6. We next consider whether the lease in the case at bar was properly terminated. The plaintiff left the premises and moved to Boise, Idaho on July 4, 1953 where she resumed her occupation. No rent was paid after June, 1953. A few months later her sister moved into the building on the leasehold premises. According to the plaintiff's testimony she had her sister reside on the premises "because the neighbor had written me that somebody had tried to break into the building and so she moved in to protect it."

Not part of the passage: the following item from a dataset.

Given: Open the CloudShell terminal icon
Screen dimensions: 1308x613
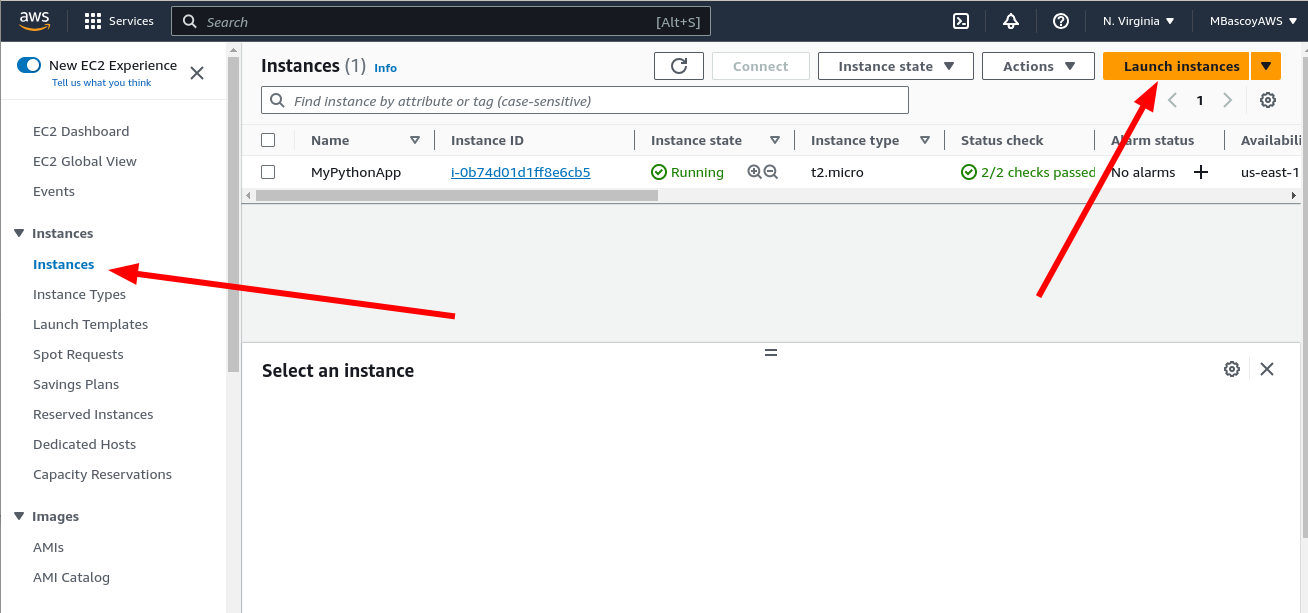Looking at the screenshot, I should (960, 21).
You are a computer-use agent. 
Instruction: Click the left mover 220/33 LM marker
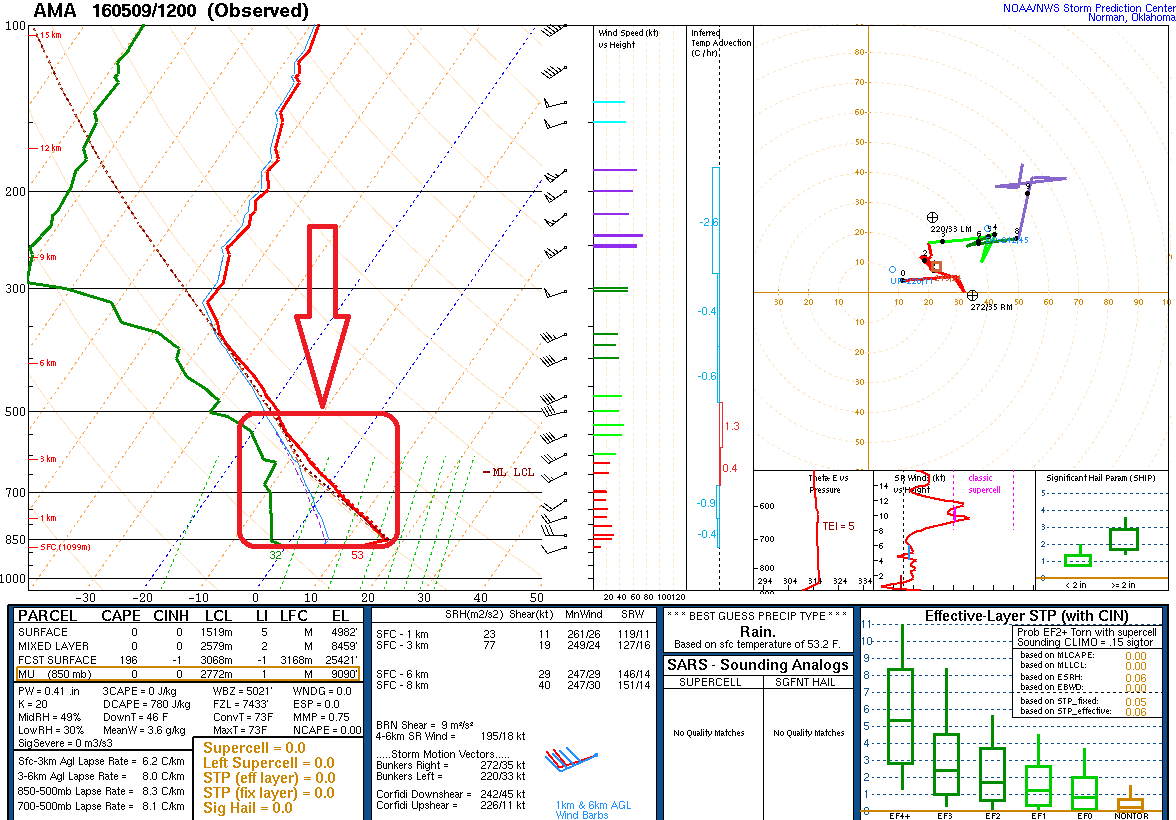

It is apparent from the plaintiff's conduct that when she left the premises she had no intention of resuming possession unless the premises could be used for some purpose other than that specified in the lease. There is no unambiguous legal term to describe the legal consequences of this type of conduct. We would describe the plaintiff's act as an abandonment were it not for the fact that the term has assumed a variety of meanings in the adjudicated cases; sometimes signifying the intention to give up a known right, sometimes merely describing the physical act of the tenant in leaving the leasehold premises; and in the latter case it is frequently used as the equivalent of surrender by operation of law and occasionally to mean a forfeiture of the lease. We think that the legal result of plaintiff's conduct is clear. Having manifested the intent to discontinue permanently her use of the premises for the purpose designated in the lease, the defendants had the option to treat the lease at an end. American Law of Property, § 3.99, p 394. The defendants manifested their intention to exercise their power of termination by serving the notice of default upon the plaintiff.
7. The lease was terminable upon still another basis. The lessee obligated herself to pay rent at the rate of 5% of the gross receipts of the business. No minimum rent was reserved. Under these circumstances we are of the opinion that the lease must be construed as including an implied covenant to continue the business. American Law of Property, § 3.41, p 257; Lippman v. Sears Roebuck & Co., 44 Cal.2d 136, 280 P.2d 775
Any other construction would excuse the plaintiff from the obligation to pay any rent to the defendants and would, therefore, defeat the defendants' purpose in entering into the lease. Note, 61 Harv L Rev 317, 326 (1948). The covenant having been broken, the defendants were entitled to terminate the plaintiff's interest in the leasehold in accordance with the default provisions reserved in the lease.
We regret that the plaintiff's business enterprise resulted in failure. On the basis of the evidence which is included in the record we are powerless to help her recover her loss. The decree is, therefore, affirmed.